*Exercise*:
The entries below contain a line with "This screenshot has" and a line with "Where should I". Retype exactly everything from the first down to the second, both included, and nothing else.

*Record excerpts*:
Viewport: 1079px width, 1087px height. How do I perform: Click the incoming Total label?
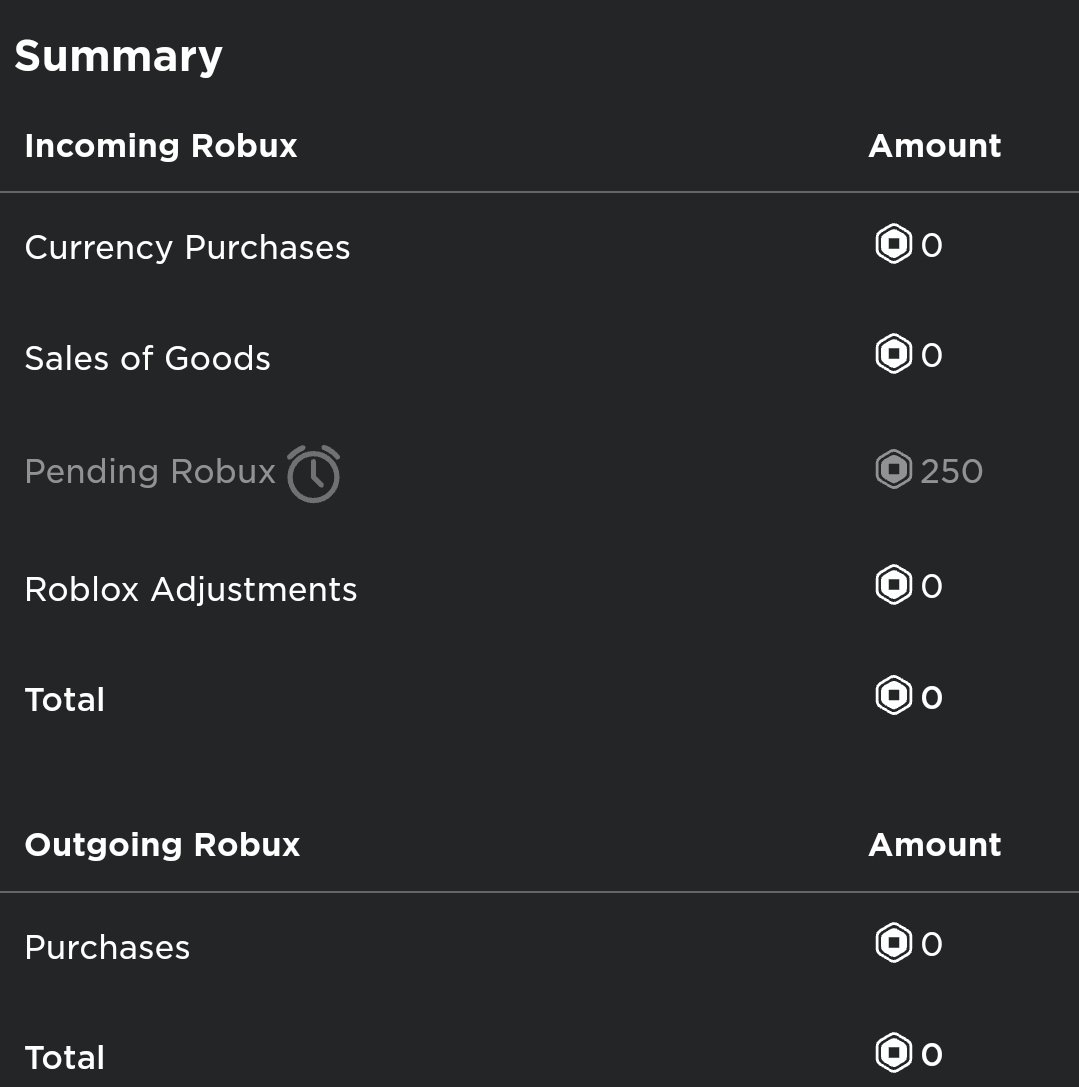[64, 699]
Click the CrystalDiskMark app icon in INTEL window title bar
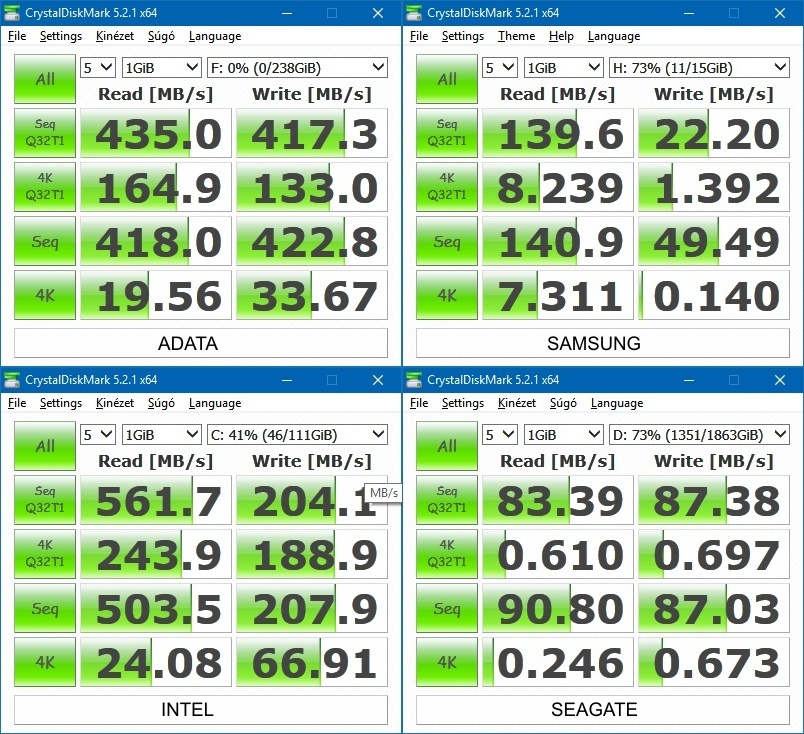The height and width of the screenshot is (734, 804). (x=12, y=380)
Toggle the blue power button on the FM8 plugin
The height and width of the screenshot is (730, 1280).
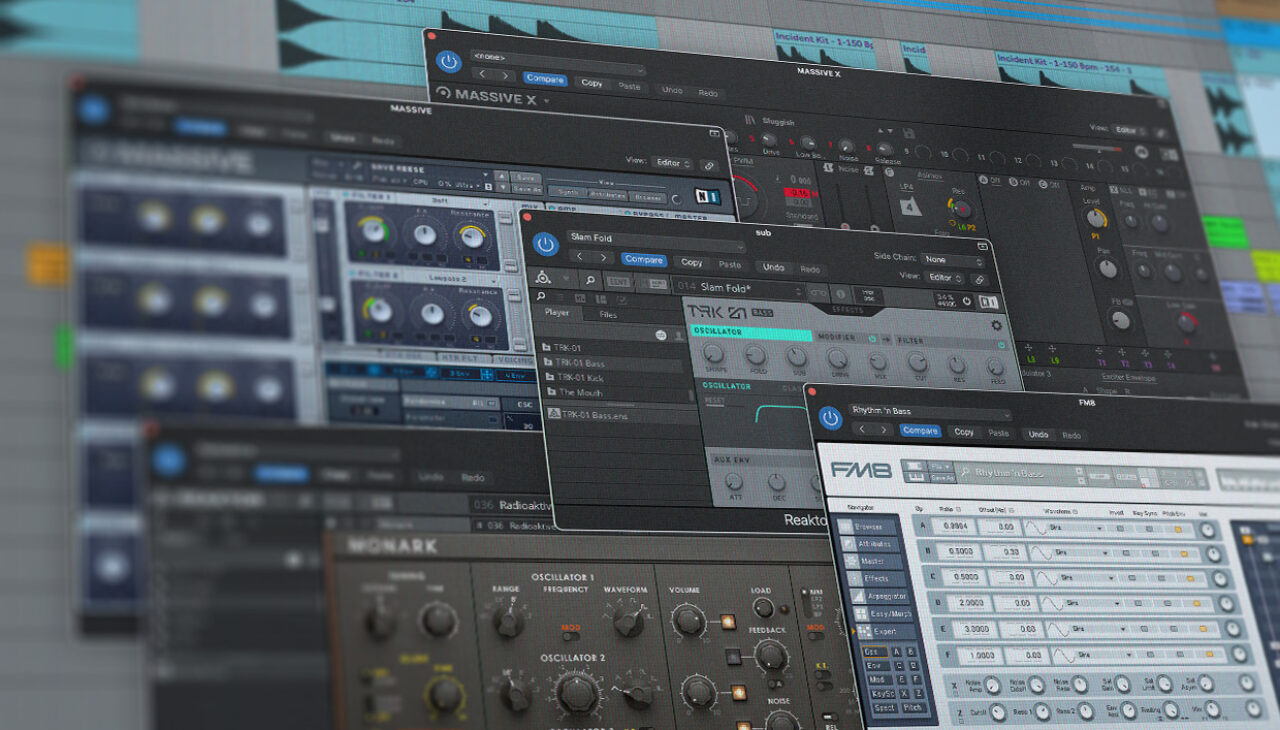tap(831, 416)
* * *
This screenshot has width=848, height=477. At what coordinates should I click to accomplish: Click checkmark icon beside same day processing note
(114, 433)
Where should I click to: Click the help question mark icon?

*Result*:
This screenshot has width=848, height=477. At what coordinates should I click to accomplish: Click checkmark icon beside same day processing note
(114, 433)
Where should I click to: Click the help question mark icon?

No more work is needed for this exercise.